TUGAS A: Dalam makalah tentang keutamaan sholat sunnah, shalat fardhu dibagi menjadi dua. Apa saja kedua bagian itu?
TUGAS B: Lanjutkan makalah tentang keutamaan sholat sunnah mulai dari bagian terakhir yang ditampilkan.

TEKS BACAAN:
KEUTAMAAN SHOLAT SUNNAH
MAKALAH
Disusun untuk memenuhi tugas mata kuliah Bahasa Indonesia yang
diampu oleh Ibu Masyithah Maghfirah Rizam, SS, M.PD
Oleh :
SYIFANAJUWA
NIM.201607010-----
PROGRAM STUDI PENDIDIKAN AGAMA ISLAM
JURUSAN TARBIYAH
SEKOLAH TINGGI AGAMA ISLAM NEGERI PAMEKASAN
2016
BAB
1
PENDAHULUAN
A.
Latar Belakang
Dalam
makalah ini penulis membahas tentang keutamaan sholat sunnah, yakni sholat yang
mendapat pahala jika dikerjakan dan tidak berdosa jika tidak dikerjakan.
Penulis mengetahui bahwa sholat sunnah dapat menambah kekurangan yang mungkin
terdapat pada sholat fardhu. Dalam hal ini penulis sebagai orang muslim juga
ingin meningkatkan amalan ibadah dan ketakwaan kepada sang Pencipta tanpa
melihat itu dianjurkan atau tidak. Sebagaimana yang telah penulis ketahui,
sholat sunnah banyak sekali diantaranya seperti sholat dhuha, tahajjud,
istisqa’, dan banyaak lagi.
Rasulullah
saw pernah mengatakan dalam sebuah hadits “....bantulah aku dalam memenuhi
permintaanmu itu dengan cara engkau perbanyak sujud”. Perbanyak sujud adalah
dengan cara melakukan atau mengerjakan shalat-shalat sunnah. Sebab sujud tidak
akan banyak kecuali dengan memperbanyak shalat, bnyak daan sedikit shalat
berkaitan dengan shalat sunnah.[1]
B.
Rumusan Masalah
1.
Apakah pengertian shalat sunnah ?
2.
Apa saja macam-macam shalat sunnah ?
3.
Apakah keutamaan shalat sunnah ?
C.
Tujuan
1.
Menjelaskan pengertian shalat sunnah
2.
Menjelaskan macam-macam shalat sunnah
3.
Menjelaskan keutamaan dari shalat sunnah
BAB
II
PEMBAHASAN
A.
Pengertian Shalat Sunnah
Shalat
ada dua macam yaitu fardhu dan sunnah. Shalat fardhu juga dibagi dua yaitu
fardhu ‘ain dan fardhu kifayah. Hukum fardhu ain adalah wajib bagi setiap
muslim yang mukallaf (dewasa), baik laki-laki maupun perempuan. Itulh shalat
lima waktu. Sedangkan hukum fardhu kifayah adalah wajib dikerjakan namun
apabila sudah dilakukan oleh muslim yang lain maka kewajiban ini gugur. Itulah
menshalati jenazah muslim.[2]
Shalat
ath-tathawwu’ yaitu shalat sunnah. Tathawwu’ ialah perbuaatan baaik yang
dilakukaan seseorang haamba atas inisiatif sendiri yang tidak diwajibkan oleh
syariat dimana jika dikerjakan mendapat pahala dan jika tidak dikerjakan tidak
akan berdosa.[3]
B.

DATA MATERI:
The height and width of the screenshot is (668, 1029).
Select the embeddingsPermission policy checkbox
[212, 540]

==

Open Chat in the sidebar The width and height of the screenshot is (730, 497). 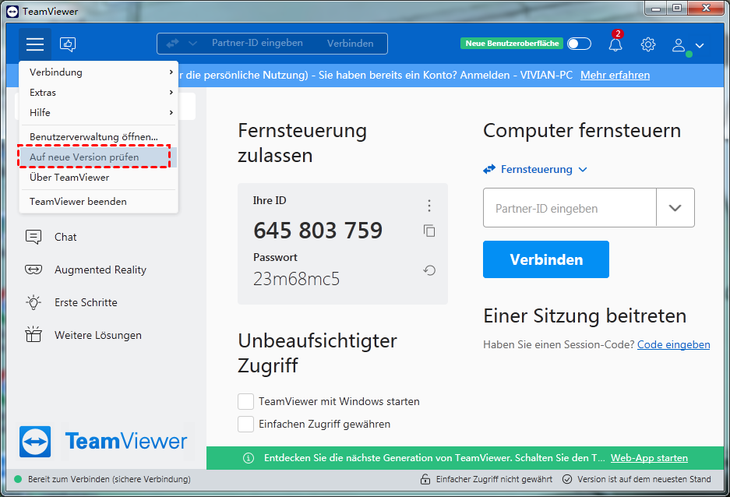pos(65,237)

---

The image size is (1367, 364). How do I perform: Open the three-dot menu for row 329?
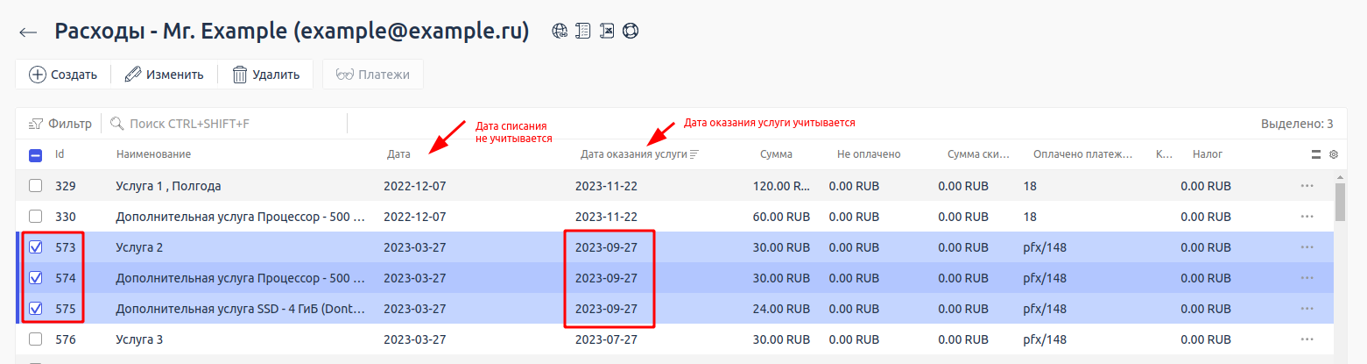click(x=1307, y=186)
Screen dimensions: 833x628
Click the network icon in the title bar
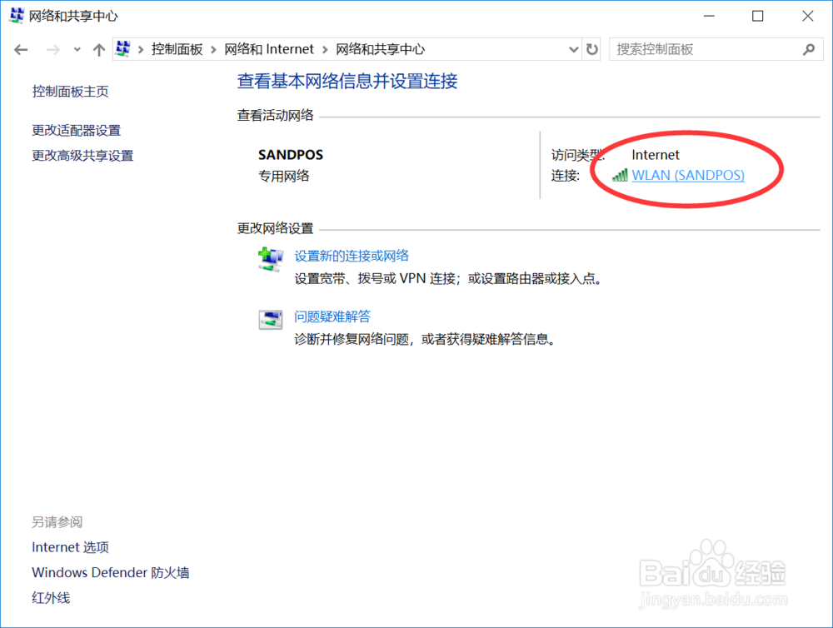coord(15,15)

JAWABAN BENAR A: Fardhu ‘ain dan fardhu kifayah.

JAWABAN BENAR B:
Macam-Macam Shalat Sunnah
Seperti
yang telah diketahui bahwa ada banyak macam shalat sunnah. Namun penulis hanya
akan membahas beberapa macam saja diantaranya :
1.
Shalat Sunnah Muakkad
Shalat
sunnah muakkad merupakan shalat yang dianjurkan secara tegas atau shalaat
sunnah yang dikerjakan secaara berjemaah.[4]
a.
Shalat Idul Fitri dan Idul Adha
Shalat ‘Iedain yaitu iedul fitri dan iedul adha. Kata al-‘ied
menurut orang arab adalah pertemuann musiman untuk bergembira ria. Kata al-‘ied
berasal dari kata ‘aud (dikasrahkan huruf pertama dan disukunkan huruf kedua.
Huruf و diubah menjadi ي karena berbaris sukun dan huruf sebelumnya berbaris kasrah)
jamaknya ‘ayaad dngan huruf ي untuk
membedakan antara kata ini dengan kata ‘awaad khasyab (tonhgkat kayu). Iedul
fitri disyariatkan pada tahun kedua hijriyah.
Adapun shalat iedul adha, ada yang mengatakan disyariatkan
pada tahun kedua. Disyaritkan oleh At-Tarmidzi dan Ahmad dari Ibnu Umar Ra
berkata “Rasulullah saw pernah tinggal di Madinah Selama 10 tahun melaksanakan
qurban”. Ini berarti bahwa iedul adha disyariatkan sejak tahun pertama
hijriyah.[5]
1)
Hukum Melaksanakan Shalat ‘Id
Hukum melaksanakan shalat hari raya adalah fardhu kifayah.
Nabi dan para khalifah setelahnya selalu melaksanakannya. Ia adalah sunnah
mu’akkad (sangat dianjurkan) kepada semua muslim laki-laki dan perempuan.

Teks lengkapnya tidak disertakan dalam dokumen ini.